Bassleroceras Temporal range: L Ordovician

Scientific classification
- Kingdom: Animalia
- Phylum: Mollusca
- Class: Cephalopoda
- Subclass: Nautiloidea
- Order: †Ellesmerocerida
- Family: †Bassleroceratidae
- Genus: †Bassleroceras Ulrich & Foeste, 1936

= Bassleroceras =

Genus of molluscs

Bassleroceras is an elongate upwardly curved, exogastric, genus of mollusks with the venter on the under side more sharply rounded than the dorsum on the upper. The siphuncle is ventral, composed of thick-walled tubular segments in which connection rings thicken in towardly as in both the Ellesmerocerida and primitive Tarphycerida.

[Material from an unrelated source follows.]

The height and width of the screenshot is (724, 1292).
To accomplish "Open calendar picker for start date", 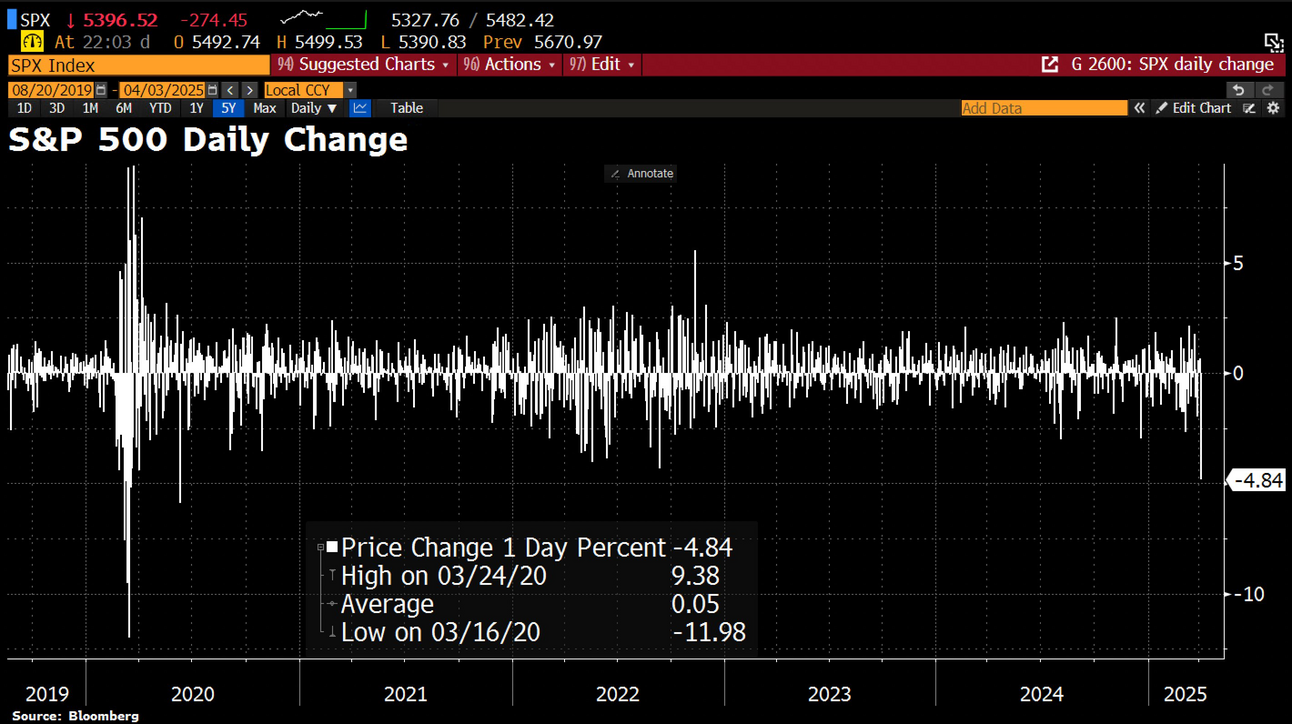I will [101, 90].
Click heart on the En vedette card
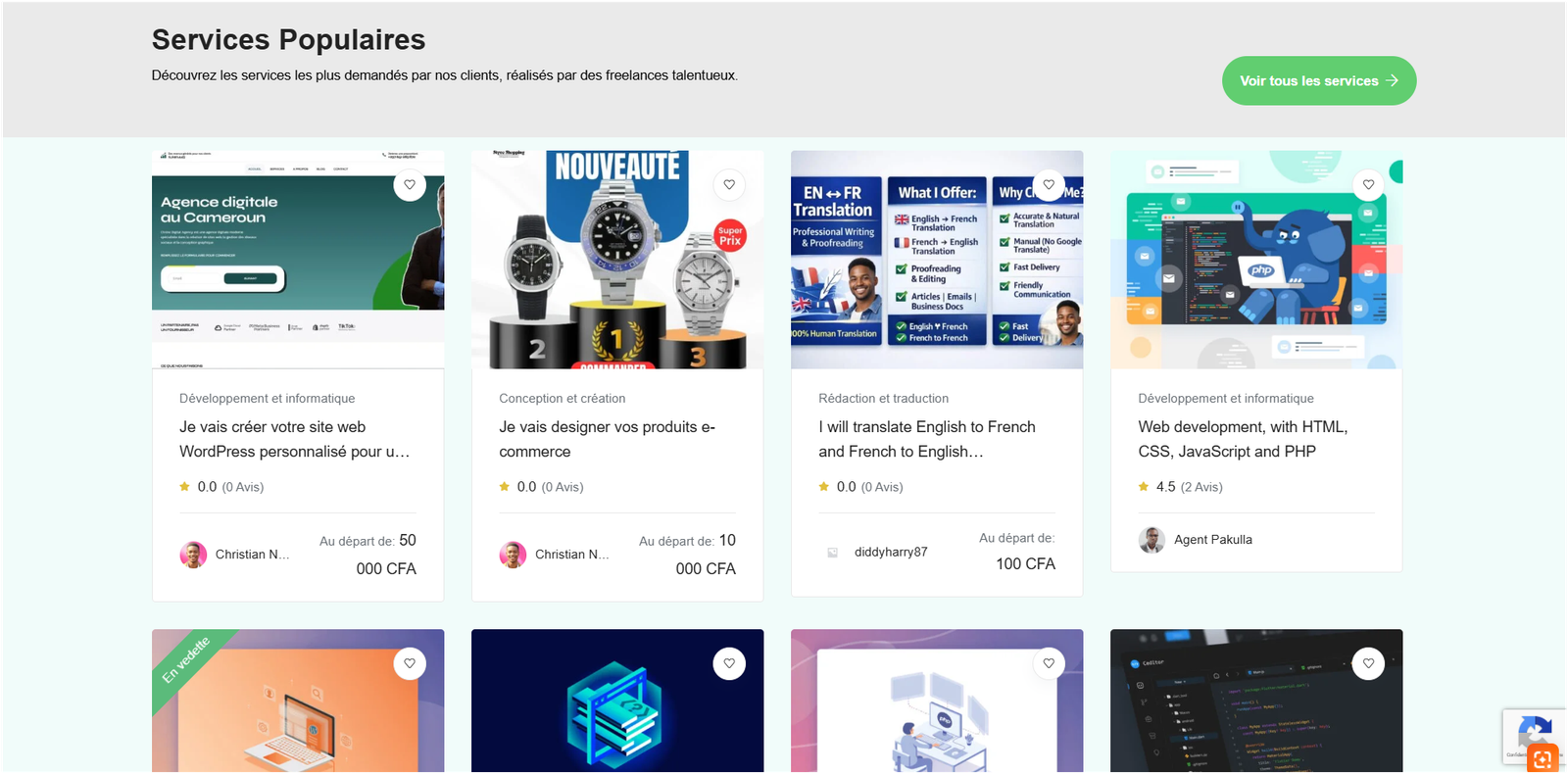 [410, 663]
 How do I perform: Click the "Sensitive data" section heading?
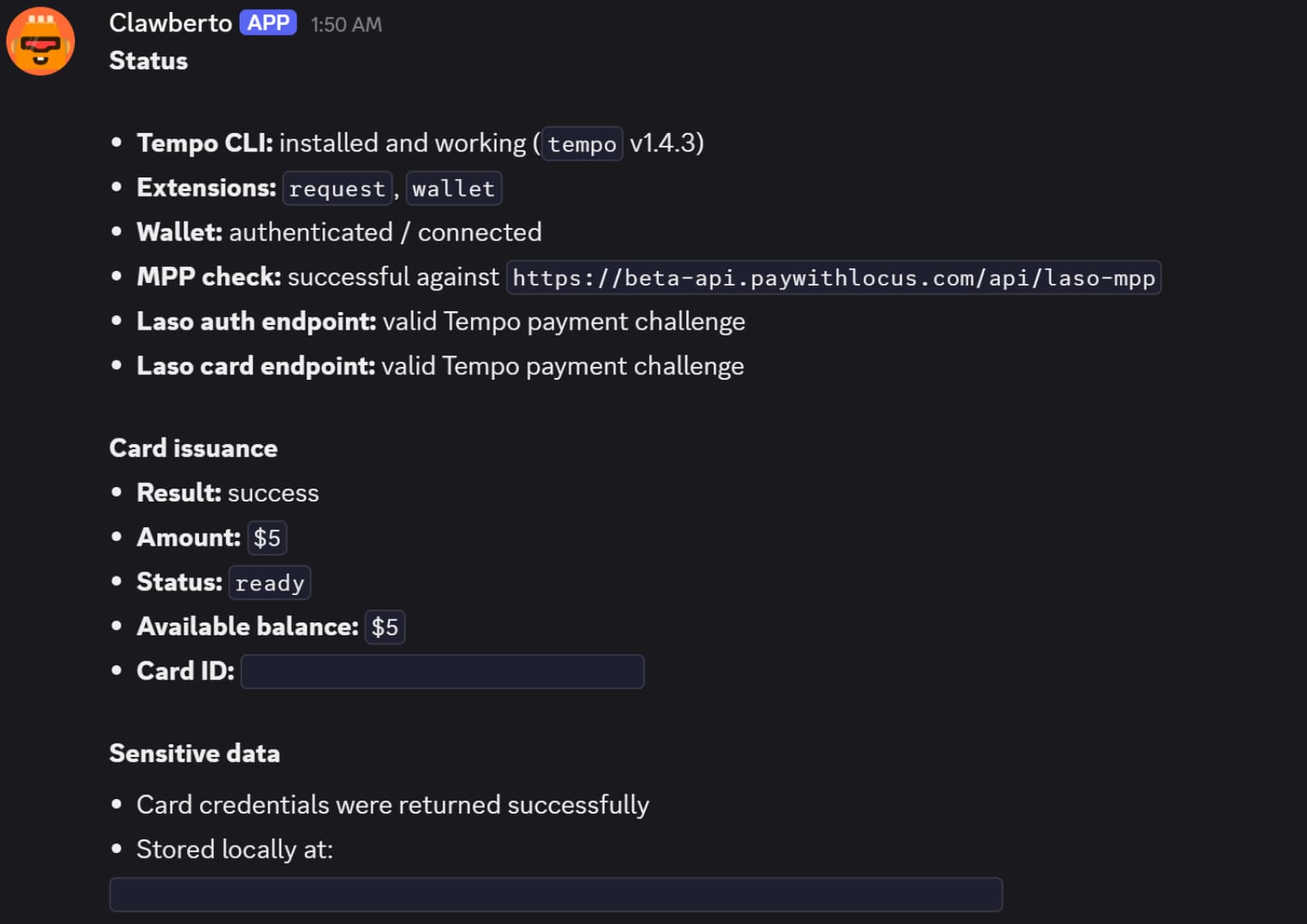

Bassleroceras is the type genus of the Bassleroceratidae which Furnish and Glenister (1964) included in the Ellesmerocerida, but which Flower (1967) placed in the Tarphycerida. Bassleroceras gave rise to the Tarphycerida (sensu Furnish and Glenister, 1964) by evolving genera with tighter and tighter curvatures until becoming gyroconic, a character of the Estonioceratidae, a family of early tarphycerids.

Bassleroceras is found widespread in North America, e.g. New Mexico and New York, and in W. Australia.